Patients previously treated with other antipsychotics were cross-titrated to clozapine over a one-month interval; the dose of the previous antipsychotic was gradually decreased simultaneous with a gradual increase in clozapine dose over the first month of the study. Patients on depot antipsychotic medication began clozapine after one full dosing interval since the last injection.
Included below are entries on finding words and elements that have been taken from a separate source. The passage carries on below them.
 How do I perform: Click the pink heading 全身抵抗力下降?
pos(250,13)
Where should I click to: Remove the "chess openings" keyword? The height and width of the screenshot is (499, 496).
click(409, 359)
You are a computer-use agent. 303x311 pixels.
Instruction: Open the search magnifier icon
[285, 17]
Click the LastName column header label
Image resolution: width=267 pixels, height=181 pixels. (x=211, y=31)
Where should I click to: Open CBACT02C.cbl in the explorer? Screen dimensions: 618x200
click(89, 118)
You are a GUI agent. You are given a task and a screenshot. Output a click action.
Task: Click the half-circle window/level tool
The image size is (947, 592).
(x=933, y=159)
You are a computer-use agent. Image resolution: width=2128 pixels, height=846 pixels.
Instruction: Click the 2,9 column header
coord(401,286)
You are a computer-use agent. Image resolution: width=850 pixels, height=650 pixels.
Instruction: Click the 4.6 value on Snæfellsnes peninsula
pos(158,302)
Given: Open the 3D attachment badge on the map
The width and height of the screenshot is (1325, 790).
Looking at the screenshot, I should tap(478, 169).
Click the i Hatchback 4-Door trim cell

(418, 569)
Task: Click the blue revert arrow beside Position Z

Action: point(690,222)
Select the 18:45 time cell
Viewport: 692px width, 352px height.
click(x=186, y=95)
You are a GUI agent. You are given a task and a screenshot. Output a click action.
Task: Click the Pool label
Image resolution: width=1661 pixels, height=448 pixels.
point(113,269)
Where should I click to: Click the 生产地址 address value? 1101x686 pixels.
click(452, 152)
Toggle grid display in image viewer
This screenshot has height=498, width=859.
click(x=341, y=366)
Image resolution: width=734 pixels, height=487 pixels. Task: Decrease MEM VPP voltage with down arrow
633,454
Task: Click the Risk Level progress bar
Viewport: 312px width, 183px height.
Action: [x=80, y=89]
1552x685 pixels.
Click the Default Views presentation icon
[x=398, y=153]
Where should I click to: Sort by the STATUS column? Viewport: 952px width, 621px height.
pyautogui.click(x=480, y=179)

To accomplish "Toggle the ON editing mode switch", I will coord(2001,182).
Recommendations to Reduce the Risk of Recurrent Suicidal Behavior in Patients Who Otherwise Previously Responded to Treatment of Schizophrenia or Schizoaffective Disorder with Another Antipsychotic Medication

The results of the InterSePT study demonstrated that, for a 2-year treatment period, the probability of a suicide attempt or a hospitalization due to imminent suicide risk is stable at approximately 24% after one year of treatment with clozapine (Figure 1 Clinical Trial Data Section). A course of treatment with clozapine of at least 2 years is therefore recommended in order to maintain the reduction of risk for suicidal behavior. After 2 years, it is recommended that the patient’s risk of suicidal behavior be assessed. If the physician’s assessment indicates that a significant risk for suicidal behavior is still present, treatment with clozapine should be continued. Thereafter, the decision to continue treatment with clozapine should be revisited at regular intervals, based on thorough assessments of the patient’s risk for suicidal behavior during treatment. If the physician determines that the patient is no longer at risk for suicidal behavior, treatment with clozapine may be discontinued (see recommendations above regarding discontinuation of treatment) and treatment of the underlying disorder with an antipsychotic medication to which the patient has previously responded may be resumed.

HOW SUPPLIED

Clozapine Tablets USP, 25 mg and 100 mg are available as follows:

The 25 mg tablets are round, peach, scored tablets with C to the left of the score and 7 to the right of the score on one side of the tablet and M on the other side. They are available as follows:

NDC 0378-0825-01
bottles of 100 tablets

The 100 mg tablets are round, green, scored tablets with C11 above the score and blank below the score on one side of the tablet and M on the other side. They are available as follows:

NDC 0378-0860-01
bottles of 100 tablets

NDC 0378-0860-05
bottles of 500 tablets

Store at 20° to 25°C (68° to 77°F). [See USP for Controlled Room Temperature.]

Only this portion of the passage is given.